# Sabine and Hell's Bay Skiff Raffle



## 17376 (May 5, 2017)

Are we really starting another thread on this?


----------



## Smackdaddy53 (Dec 31, 2012)

Travis Smith said:


> Are we really starting another thread on this?


Go check out his posts, every one of them is talking shit about a boat company or to another member. Sounds like someone needs to be knocked back to being a guest here...
Grow up dude!


----------



## Guest (Jul 19, 2019)

Smackdaddy53 said:


> Go check out his posts, every one of them is talking shit about a boat company or to another member. Sounds like someone needs to be knocked back to being a guest here...
> Grow up dude!


Huh? I was just sharing the Captain's for Clean Water raffle. Chill out dude.


----------



## anytide (Jul 30, 2009)

werent you anti- raffle in the other thread ?


----------



## Guest (Jul 19, 2019)

anytide said:


> werent you anti- raffle in the other thread ?


Nope, I bought a ticket compadre. You guys need to cheer up it’s Friday.


----------



## anytide (Jul 30, 2009)

Step 1... buy a raffle ticket
Step 2... If you win, drink beer (proceed to step 3 if you lose)
Step 3... sue Sabine for running illegal operations
Step 4... buy an X-Caliber 171 skiff

keep stirring the pot friend..


----------



## Guest (Jul 19, 2019)

anytide said:


> Step 1... buy a raffle ticket
> Step 2... If you win, drink beer (proceed to step 3 if you lose)
> Step 3... sue Sabine for running illegal operations
> Step 4... buy an X-Caliber 171 skiff
> ...


Ha, you need to learn something called, “sarcasm” my friend. If you read the posts before mine it would make sense.


----------



## anytide (Jul 30, 2009)

i get it.
word has it its wearing thin..... move on.


----------



## Guest (Jul 19, 2019)

anytide said:


> i get it.
> word has it its wearing thin..... move on.
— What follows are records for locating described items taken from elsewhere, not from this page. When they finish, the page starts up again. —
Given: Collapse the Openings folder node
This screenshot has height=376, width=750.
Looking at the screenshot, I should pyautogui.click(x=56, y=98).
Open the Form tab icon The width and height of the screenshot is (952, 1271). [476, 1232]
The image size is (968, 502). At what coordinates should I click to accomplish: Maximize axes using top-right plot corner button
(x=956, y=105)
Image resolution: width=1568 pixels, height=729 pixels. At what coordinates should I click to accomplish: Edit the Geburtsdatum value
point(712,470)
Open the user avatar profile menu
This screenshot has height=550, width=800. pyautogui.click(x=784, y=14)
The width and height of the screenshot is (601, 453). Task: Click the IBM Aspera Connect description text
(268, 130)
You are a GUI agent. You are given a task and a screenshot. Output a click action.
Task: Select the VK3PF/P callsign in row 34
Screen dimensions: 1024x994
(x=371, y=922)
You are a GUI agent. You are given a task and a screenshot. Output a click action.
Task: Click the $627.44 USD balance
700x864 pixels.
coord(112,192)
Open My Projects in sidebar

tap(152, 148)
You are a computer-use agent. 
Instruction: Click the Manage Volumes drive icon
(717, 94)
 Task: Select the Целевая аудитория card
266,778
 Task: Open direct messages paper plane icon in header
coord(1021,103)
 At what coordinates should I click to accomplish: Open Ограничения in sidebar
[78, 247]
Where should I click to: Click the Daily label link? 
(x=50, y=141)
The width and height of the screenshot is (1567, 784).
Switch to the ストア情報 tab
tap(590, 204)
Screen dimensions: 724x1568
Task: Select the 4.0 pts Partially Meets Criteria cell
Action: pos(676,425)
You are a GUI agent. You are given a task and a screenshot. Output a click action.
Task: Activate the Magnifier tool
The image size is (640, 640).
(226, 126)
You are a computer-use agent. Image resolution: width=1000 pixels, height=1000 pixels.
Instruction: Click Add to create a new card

I’m sorry if my “step 1-4” post offended you, smackdaddy or any other members. Lets turn this thread positive


----------



## 17376 (May 5, 2017)

I’m not offended!! I was just being a smartass.. others though..


----------



## tx8er (Jun 3, 2016)

If we’re not careful we’re going to become 2cool, and trust me that’s no bueno.


----------



## anytide (Jul 30, 2009)

tx8er said:


> If we’re not careful we’re going to become 2cool, and trust me that’s no bueno.


nope


----------



## anytide (Jul 30, 2009)

FlyCoast said:


> I’m sorry if my “step 1-4” post offended you, smackdaddy or any other members. Lets turn this thread positive


i dont give a rats ass what you type. really....
when you monkeys start bashing the practices of skiff companys and i get phone calls then we;re do something different..


----------



## Guest (Jul 20, 2019)

anytide said:


> i dont give a rats ass what you type. really....
> when you monkeys start bashing the practices of skiff companys and i get phone calls then we;re do something different..


Um, I’ll have you know sir that I am a silver back gorilla and for you to group me in with other primates highly offends me sir! Great, now I’m triggered and need a safe space! I just don’t understand the name calling and hatred towards us primates! Racist Bigot!


----------



## Guest (Jul 20, 2019)

anytide said:


> Step 1... buy a raffle ticket
> Step 2... If you win, drink beer (proceed to step 3 if you lose)
> Step 3... sue Sabine for running illegal operations
> Step 4... buy an X-Caliber 171 skiff
> ...



My millennial response!


----------



## 17376 (May 5, 2017)

I am offended too. You shouldn’t use words like that now. I really thought people were past that time. COEXIST

Biden 2020


----------



## Guest (Jul 20, 2019)

Travis Smith said:


> I am offended too. You shouldn’t use words like that now. I really thought people were past that time. COEXIST
> 
> Biden 2020


Please take it back! I can’t even joke about that last part!


----------



## Guest (Jul 20, 2019)

Travis Smith said:


> I am offended too. You shouldn’t use words like that now. I really thought people were past that time. COEXIST
> 
> TRUMP 2020


FIFY


----------



## 17376 (May 5, 2017)

I know I had a hard time writing that whole thing. Especially the last part. it kept autocorrecting to TRUMP


----------